Michel Piriou : l’idée d’écrire un livre sur François Martin de Vitré m’est venue alors que j’écrivais « L’âge de piastre ». Mon pharmacien s’intéressait un peu à mes travaux d’écriture et quand je lui ai parlé des conditions de vie à bord d’un vaisseau du XVème siècle, qu’il y avait une mallette à pharmacie, il m’a annoncé avoir fait sa thèse sur un apothicaire de l’époque d’Henri IV,  qui avait de bonnes idées pour se préserver du scorbut et qui avait ouvert la route des Indes aux Français. J’ai fait connaissance avec un héros inconnu de l’Histoire et j’ai commencé à écrire.

 

 

Votre livre explore un pan important de l’histoire maritime française. Comment avez-vous approché la recherche historique pour restituer fidèlement le contexte de l’époque ?

 

Michel Piriou : pour restituer le contexte et le quotidien de l’époque, je me suis plongé dans les archives, et j’ai englouti des thèses d’histoire. Outre celle du pharmacien Pierre Gentil, celle de Guillaume Lelièvre de l’université de Caen sur la course aux épices, d’autres plus anciennes, et celle très détaillée d’un certain François Bayrou qui adule le roi Henri. Enfin, je suis un habitué des archives de la Marine.

 

 

Le métier d’apothicaire est central dans la vie de François Martin, mais également dans l’intrigue du livre. Comment avez-vous articulé son rôle d’aventurier et celui de scientifique dans votre récit ?

 

Michel Piriou : ce qui distingue François Martin des autres personnages de son époque, c’est sa modernité. Il pratique l’observation et l’expérience alors que ses congénères se nourrissent des écrits des Anciens. Il a soif de connaissances, il est curieux de tout, il est méthodique. Il est de cette jeunesse pour qui voyager fait partie de la formation et aller vers l’inconnu est un idéal. François Martin est à la fois marchand et jeune scientifique.

 

 

Le livre évoque un moment charnière dans le développement du commerce maritime, avec l’émergence des grandes compagnies marchandes. Comment percevez-vous l’impact de ces compagnies sur le monde contemporain à travers le prisme de votre récit historique ?

Lignes fournies |

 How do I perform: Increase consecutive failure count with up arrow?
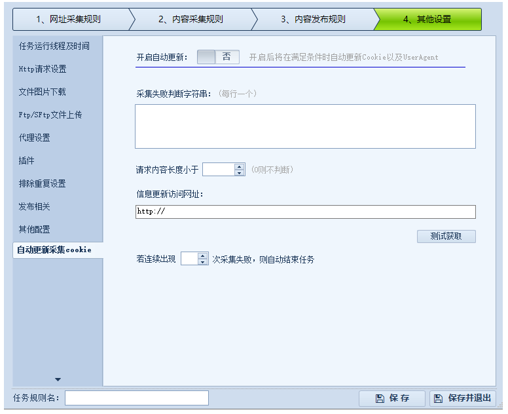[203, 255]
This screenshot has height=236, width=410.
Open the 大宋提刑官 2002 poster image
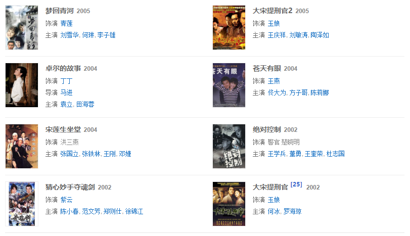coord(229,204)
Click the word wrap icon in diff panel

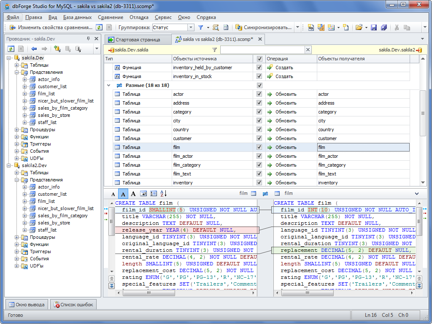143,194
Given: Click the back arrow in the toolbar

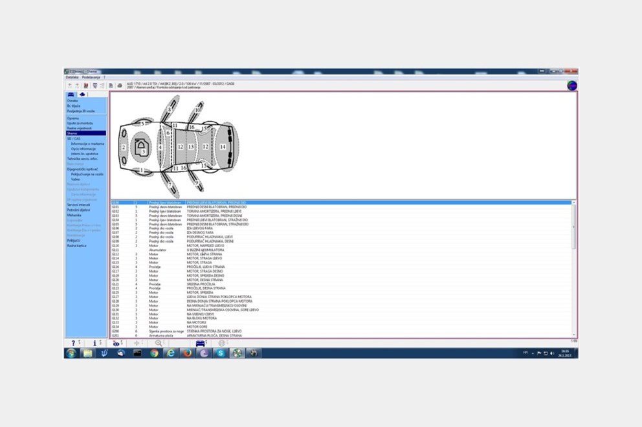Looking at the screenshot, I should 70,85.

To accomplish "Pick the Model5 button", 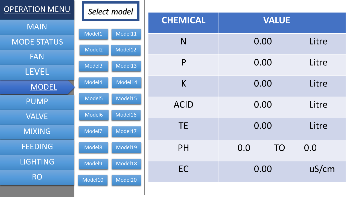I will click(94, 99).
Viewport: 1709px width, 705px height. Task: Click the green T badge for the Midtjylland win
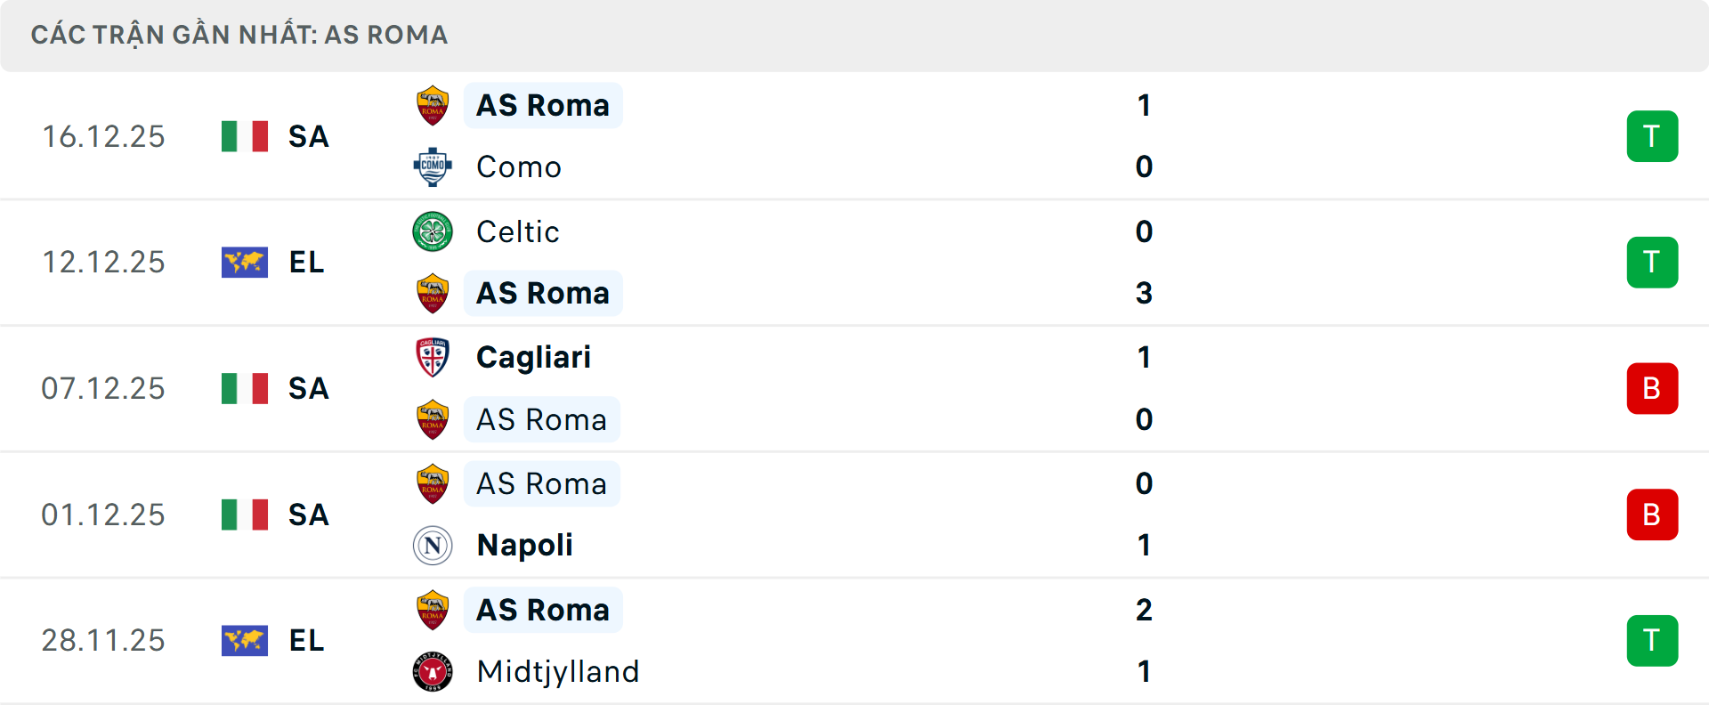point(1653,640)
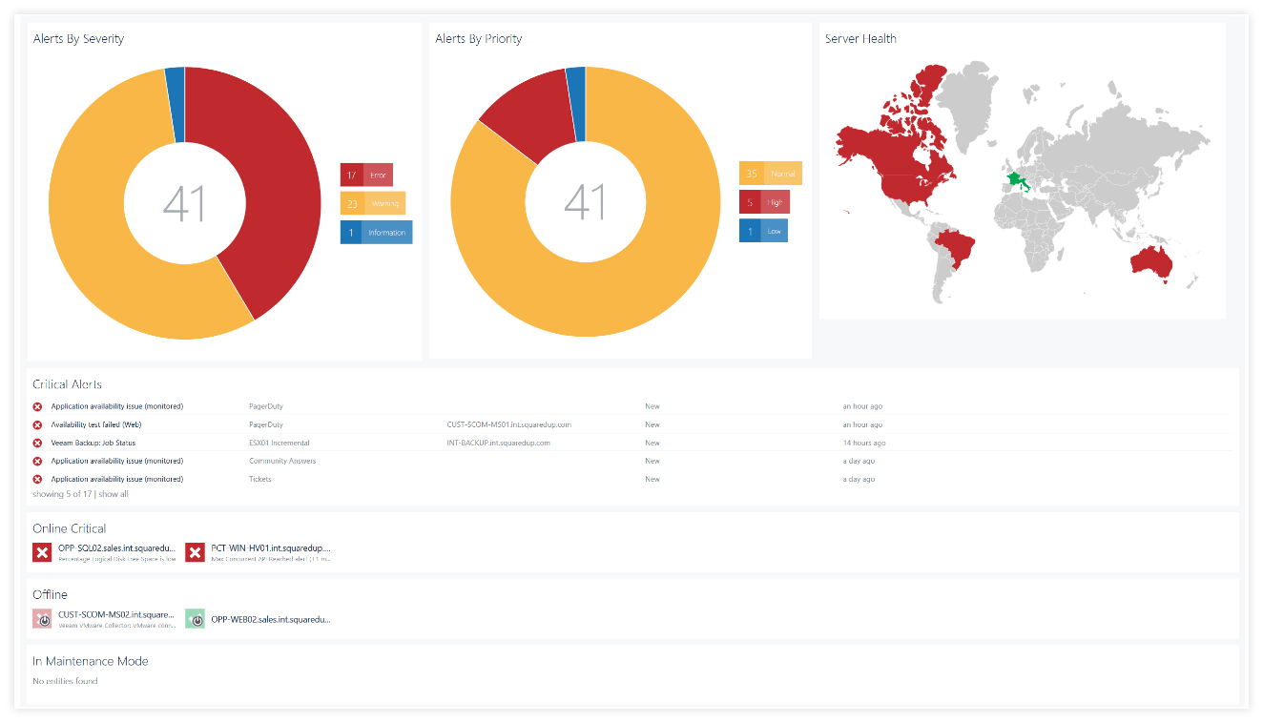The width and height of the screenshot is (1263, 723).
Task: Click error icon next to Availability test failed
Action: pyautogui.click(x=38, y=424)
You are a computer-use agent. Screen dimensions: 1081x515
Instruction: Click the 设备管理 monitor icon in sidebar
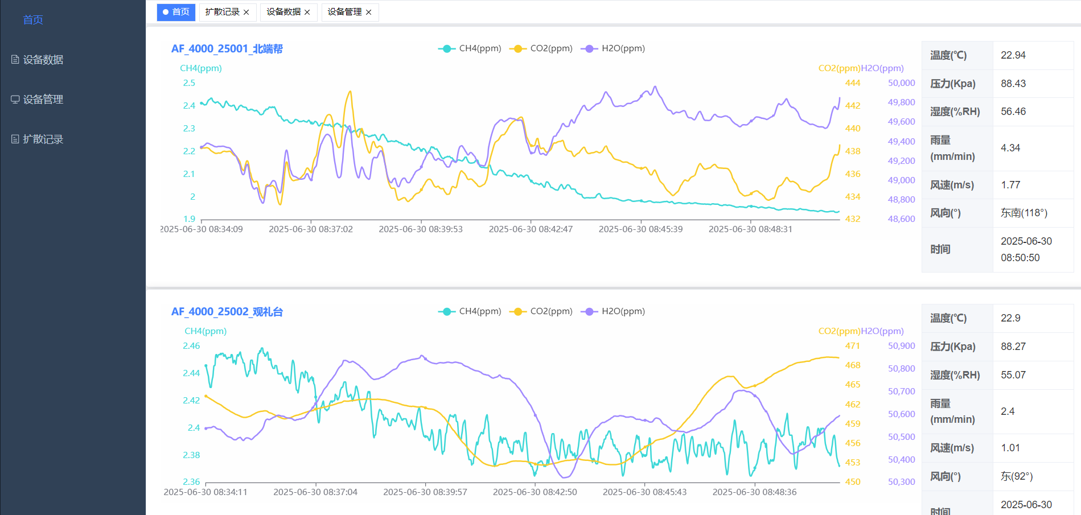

Travail à faire |
1. D'après l'entretien, de quelles archives Michel Piriou se dit-il un habitué ?
2. Expliquez, à l'aide de l'entretien, ce qui distingue François Martin des autres personnages de son époque.

Corrigé des activités |
1. Des archives de la Marine.

2. Ce qui le distingue, c'est sa modernité : il pratique l'observation et l'expérience, alors que ses congénères se nourrissent des écrits des Anciens.